A sharp sell-off left the Dow Jones Industrial Average more than 1,000 points lower Thursday, wiping out the gains from Wall Street's biggest rally in two years, as worries grow that the higher interest rates the Federal Reserve is using in its fight against inflation will derail the economy.
The benchmark S&P 500 fell 3.6%, marking its biggest loss in nearly two years, a day after it posted its biggest gain since May 2020. The Nasdaq slumped 5%, its worst drop since June 2020. The losses by the Dow and the other indexes offset the gains from a day earlier.
"Yesterday's sharp rally was not rooted in reality, and today's dramatic selloff is a reversal of that misplaced exuberance," said Ben Kirby, co-head of investments at Thornburg Investment Management.
Wall Street's breakneck day-to-day reversal reflects the degree of investors' uncertainty and unease over the array of threats the economy is facing, starting with inflation running at the highest level in four decades, and how effective the Federal Reserve's bid to tame higher prices by jacking up interest rates will be.
On Wednesday, the Federal Reserve announced a widely expected half-percentage point increase in its short-term interest rate. Stocks bounced around following the move but then sharply rose as bond yields fell after Fed Chair Jerome Powell reassured investors by saying the central bank wasn't considering shifting to more aggressive, three-quarter point rate hikes as the Fed continues with further rate increases in coming months.
But whatever relief Powell's remarks gave stock investors vanished Thursday. Stocks slumped and bond yields climbed. The yield on the 10-year Treasury note rose to 3.04%. Rising yields are sure to put upward pressure on mortgage rates, which are at their highest level since 2009.
Investors remain uneasy about whether the Fed can do enough to tame inflation without tipping the economy, which is showing signs of slowing, into a recession. In addition to high inflation and rising interest rates, investors are grappling with uncertainty over lingering supply chain disruptions and geopolitical tensions.

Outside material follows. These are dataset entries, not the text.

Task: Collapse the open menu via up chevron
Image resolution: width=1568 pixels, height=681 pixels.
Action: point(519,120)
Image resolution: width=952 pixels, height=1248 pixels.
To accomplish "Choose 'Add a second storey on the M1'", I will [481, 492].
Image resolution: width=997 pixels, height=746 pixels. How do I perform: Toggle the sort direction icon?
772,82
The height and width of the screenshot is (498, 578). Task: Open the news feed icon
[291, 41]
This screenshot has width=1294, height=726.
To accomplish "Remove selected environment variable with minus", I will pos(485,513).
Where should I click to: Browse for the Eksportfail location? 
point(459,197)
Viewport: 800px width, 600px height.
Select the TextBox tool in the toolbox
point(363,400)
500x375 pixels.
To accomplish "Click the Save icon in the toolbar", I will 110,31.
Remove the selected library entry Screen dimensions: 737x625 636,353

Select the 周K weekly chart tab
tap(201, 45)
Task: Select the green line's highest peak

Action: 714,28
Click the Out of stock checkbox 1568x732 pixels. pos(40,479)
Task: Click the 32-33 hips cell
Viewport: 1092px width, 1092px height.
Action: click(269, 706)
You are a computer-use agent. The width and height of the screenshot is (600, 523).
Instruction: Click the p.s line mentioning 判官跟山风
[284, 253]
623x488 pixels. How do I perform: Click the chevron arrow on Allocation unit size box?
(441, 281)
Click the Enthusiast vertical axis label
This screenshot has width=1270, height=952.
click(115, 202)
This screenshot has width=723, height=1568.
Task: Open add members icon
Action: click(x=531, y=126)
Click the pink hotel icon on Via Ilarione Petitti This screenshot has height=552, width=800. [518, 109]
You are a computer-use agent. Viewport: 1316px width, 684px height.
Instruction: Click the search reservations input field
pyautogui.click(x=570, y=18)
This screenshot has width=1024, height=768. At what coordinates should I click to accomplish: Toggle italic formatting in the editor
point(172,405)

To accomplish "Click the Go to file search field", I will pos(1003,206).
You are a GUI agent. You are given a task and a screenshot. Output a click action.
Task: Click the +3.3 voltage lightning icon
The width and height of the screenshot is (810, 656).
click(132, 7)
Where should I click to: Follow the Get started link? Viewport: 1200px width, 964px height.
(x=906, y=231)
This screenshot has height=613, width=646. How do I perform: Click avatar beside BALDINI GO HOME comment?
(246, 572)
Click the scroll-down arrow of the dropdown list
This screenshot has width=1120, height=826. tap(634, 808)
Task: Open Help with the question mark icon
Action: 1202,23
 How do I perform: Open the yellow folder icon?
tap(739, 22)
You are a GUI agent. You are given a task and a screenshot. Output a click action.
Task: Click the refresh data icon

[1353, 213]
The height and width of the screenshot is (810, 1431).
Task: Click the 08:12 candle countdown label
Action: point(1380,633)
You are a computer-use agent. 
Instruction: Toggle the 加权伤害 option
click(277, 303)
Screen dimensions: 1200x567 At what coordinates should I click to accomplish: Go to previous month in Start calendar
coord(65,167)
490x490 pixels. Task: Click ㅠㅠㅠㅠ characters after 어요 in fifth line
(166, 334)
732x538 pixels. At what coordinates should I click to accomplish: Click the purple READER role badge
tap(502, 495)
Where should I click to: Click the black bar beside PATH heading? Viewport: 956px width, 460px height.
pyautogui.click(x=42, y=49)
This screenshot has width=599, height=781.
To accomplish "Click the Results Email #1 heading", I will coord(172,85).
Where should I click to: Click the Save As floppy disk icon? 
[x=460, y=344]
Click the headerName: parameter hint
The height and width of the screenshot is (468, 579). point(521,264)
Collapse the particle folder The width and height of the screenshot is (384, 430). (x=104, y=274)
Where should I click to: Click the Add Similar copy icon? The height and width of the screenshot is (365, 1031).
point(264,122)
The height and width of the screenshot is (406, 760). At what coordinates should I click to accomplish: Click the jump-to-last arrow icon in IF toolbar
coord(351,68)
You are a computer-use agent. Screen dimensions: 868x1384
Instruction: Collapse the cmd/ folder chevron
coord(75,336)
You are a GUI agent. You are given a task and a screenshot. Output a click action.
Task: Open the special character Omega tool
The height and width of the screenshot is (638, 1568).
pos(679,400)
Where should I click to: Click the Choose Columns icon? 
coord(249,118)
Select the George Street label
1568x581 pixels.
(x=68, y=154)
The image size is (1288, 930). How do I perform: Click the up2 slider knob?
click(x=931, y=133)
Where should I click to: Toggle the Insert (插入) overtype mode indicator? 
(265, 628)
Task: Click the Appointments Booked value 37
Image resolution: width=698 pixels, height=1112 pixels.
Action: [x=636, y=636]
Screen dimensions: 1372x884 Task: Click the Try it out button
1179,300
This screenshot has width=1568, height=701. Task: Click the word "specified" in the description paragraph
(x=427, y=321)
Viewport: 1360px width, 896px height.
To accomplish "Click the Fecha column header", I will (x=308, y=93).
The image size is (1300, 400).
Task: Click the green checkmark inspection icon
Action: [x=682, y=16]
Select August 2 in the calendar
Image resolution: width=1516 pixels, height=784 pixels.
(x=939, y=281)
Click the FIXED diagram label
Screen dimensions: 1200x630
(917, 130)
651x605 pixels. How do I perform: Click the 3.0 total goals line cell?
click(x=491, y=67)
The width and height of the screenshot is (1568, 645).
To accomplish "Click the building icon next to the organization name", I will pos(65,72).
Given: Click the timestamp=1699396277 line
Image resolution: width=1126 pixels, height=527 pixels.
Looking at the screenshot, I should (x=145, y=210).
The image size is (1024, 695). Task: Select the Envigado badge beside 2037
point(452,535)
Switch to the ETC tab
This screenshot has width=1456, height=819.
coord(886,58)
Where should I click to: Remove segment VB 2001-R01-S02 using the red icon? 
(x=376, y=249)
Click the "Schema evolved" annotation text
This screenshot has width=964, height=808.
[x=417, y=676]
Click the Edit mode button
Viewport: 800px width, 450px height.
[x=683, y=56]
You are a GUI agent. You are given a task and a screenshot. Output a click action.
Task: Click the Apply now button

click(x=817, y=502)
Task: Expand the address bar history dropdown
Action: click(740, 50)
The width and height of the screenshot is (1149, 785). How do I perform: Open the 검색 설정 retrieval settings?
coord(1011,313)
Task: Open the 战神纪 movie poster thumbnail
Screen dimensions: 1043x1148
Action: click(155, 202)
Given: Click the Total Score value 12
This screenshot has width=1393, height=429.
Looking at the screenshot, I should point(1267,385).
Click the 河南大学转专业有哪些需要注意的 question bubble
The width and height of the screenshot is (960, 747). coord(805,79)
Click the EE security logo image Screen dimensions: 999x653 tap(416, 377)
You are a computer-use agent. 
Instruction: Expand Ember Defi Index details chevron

"The biggest issue is there are just a lot of moving parts and the unanswered question is to what extent as the Fed attempts to tame inflation will that result in economic slowing, and perhaps, a recession," said Terry Sandven, chief equity strategist at U.S. Bank Wealth Management.
The S&P 500 fell 153.30 points to 4,146.87, while the Nasdaq slid 647.16 points to 12,317.69. The Dow briefly skidded 1,375 points before closing down 1,063.09 points, or 3.1%, to 32,997.97.
Smaller company stocks also fell sharply. The Russell 2000 fell 78.77 points, or 4%, to 1,871.15.